Pre-boomers and Baby Boomers comprise a large part of this segment: not surprisingly, many of them are retired and subsisting on their pensions. Others should be retired but can’t afford to be. With low incomes and conservative values, Still Workings consider interest rates and the needs of families to be among the most pressing issues facing the country, and aren’t too thrilled with how the government is dealing with them.
Walk with Me
Janet always says she’s hopeless at cooking, but I love her beer-battered fish and chips. That’s what we were eating the other night, actually, when out of the blue, she asked if it bothers me that I have to keep working when most of my mates have retired. Of course it does! But with the cost of living like it is, and Susan in Polytech up in Auckland, what choice do I have?

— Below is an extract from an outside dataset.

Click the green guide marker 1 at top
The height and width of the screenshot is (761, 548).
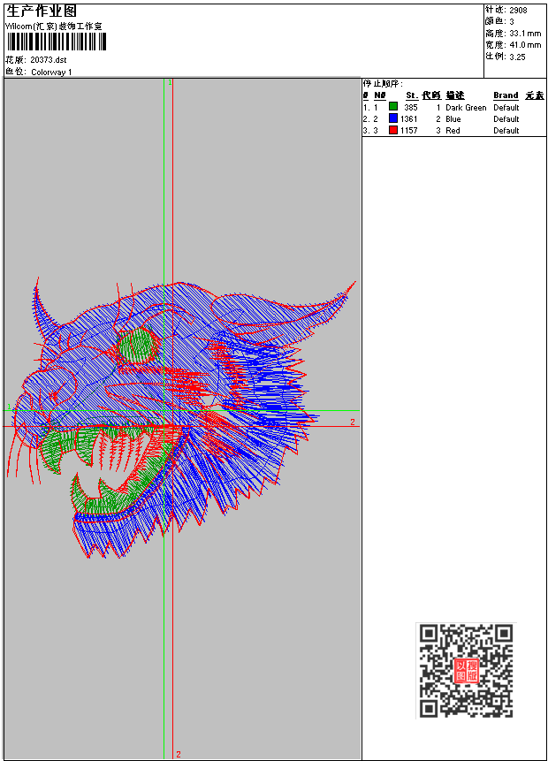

Mind you, sometimes I wonder whether the pension could be any worse than my wage. I work for an agricultural supplies company: it pays the bills and some of Susan’s study fees, but that’s all. I’m sure we were better off ten years ago. Still, we manage. Janet isn’t that interested in shopping, and I maintain the Ford myself so we don’t have to pay a mechanic.
We’ve lived in Kaitia our whole lives; it’s a close-knit community. Most weekends I’ll go for a fish at Ninety Mile Beach with my mates Ken and Graeme; sometimes we’ll make a day of it and drive to Hokianaga Harbour for a bit more fishing. Janet doesn’t mind: she’ll visit a friend, or tend to her rose garden, or just play with the cats. We’ve got two ragdolls – too needy, if you ask me, but now that Susan’s gone they’ve become her substitute babies.
Tonight we’re having a quiet one. Janet’s cooking a roast, and then we’ll watch the Warriors.